Choosing the right vacuum cleaner for your needs takes a little thought about you and what you’re cleaning. Generally speaking, there are two types of vacuum cleaners – uprights and cylinders.
Upright vacuum cleaners are large machines that you push in front of you. Carpets get clean because a brush bar beats out the dirt, which the machine then sucks up. This action also grooms the carpet. You can also turn off the brush bar and use an upright on bare floors.
In the past decade, huge improvements have been made in the brush bar and tool attachments. If you can handle one and have a large or busy house, an upright is always the top choice.
Uprights do have a few flaws, however:
Height: If you’re tall, you’ll stoop, which can make a bad back feel worse.
Power: May pull the threads from Berber carpets. Check with your carpet retailer about using a cylinder vacuum.
Size: Can’t get into small corners. For a pristine finish, you need to use the attachments.
Weight: They’re often too heavy to carry upstairs.
Never use an upright cleaner above you on the stairs. It could topple and cause injury. Keep it on the ground floor, then take just the hose and the stair attachment up to the top stair and work back down.
Cylinders are small, fairly compact cleaners on wheels that follow behind you as you use the attached hose. The cleaning power of a cylinder vacuum comes mostly from suction.
Cylinder vacuums are lightweight and compact, which makes them easy to use on the stairs and a candidate for a second vacuum to keep upstairs. Their small size makes them easy to store and their mobility and design mean they can get into tight corners and clean right up to the carpet edge.
Cylinders are arguably less effective than uprights, and they don’t groom the pile on carpets as well. But if cost is a concern, budget models sell for under £50.
Sometimes your vacuum pulls up a thread, particularly in shag and twist piles. Simply snip it back to the correct height.
A vacuum is probably the most important electrical cleaning tool. So if you want to go top-model on one appliance, this is it. Features worth paying extra for are:
High-level filters: These trap microscopic particles including pollen and dust mite droppings that aggravate asthma and allergies. The best filters are marked HEPA (high efficiency particulate air).
The filter is only as good as the bag emptying system. There is no point sucking tiny allergens into your vacuum only to breathe them in as you empty the vacuum bag or canister.
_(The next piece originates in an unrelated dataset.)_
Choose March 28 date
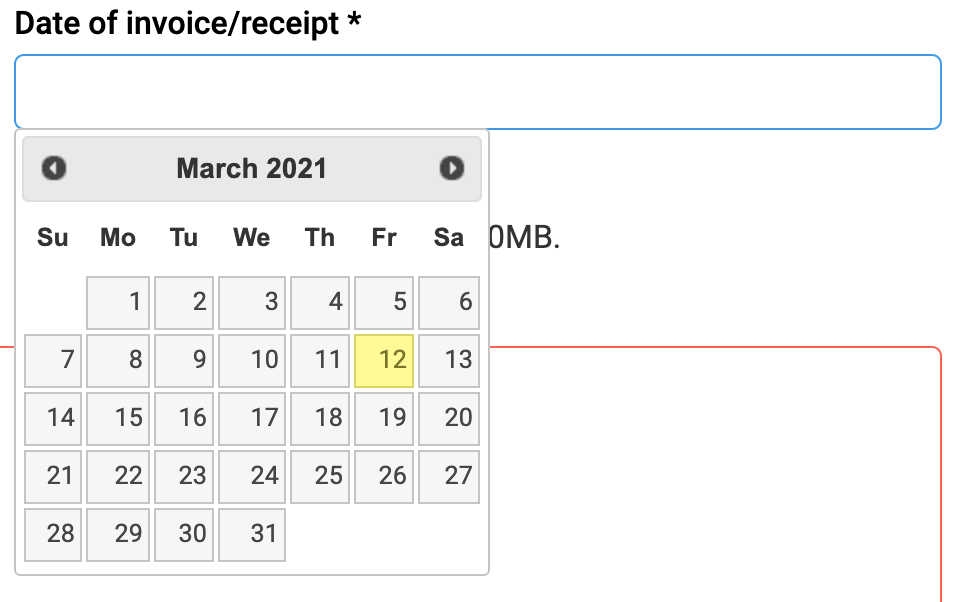 (x=53, y=534)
A bagless cleaner, for example, can give you a lungful of dust as you empty it out. If you’re asthmatic or have allergies, chose a vacuum with a sealed disposable bag system. With such a system, as you go to change the bag, it automatically seals so no dust can escape.
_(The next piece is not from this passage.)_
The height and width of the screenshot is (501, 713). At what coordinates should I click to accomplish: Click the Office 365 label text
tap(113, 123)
Bag-free cleaning: Though not for asthmatics (see the preceding bulleted item) a bag-less vacuum gives you full suction throughout your clean, saves time and hassle in emptying the dirt, and you don’t have the expense of buying bags.
Pet hair features: All decent vacuums get pet hair off the floor. A truly pet-owner-friendly vacuum offers a better way to get fur off stairs and sofas. Some models have a rotating brush that fits to the vacuum hose so you can beat then suction fur from seats, stairs, and car interiors.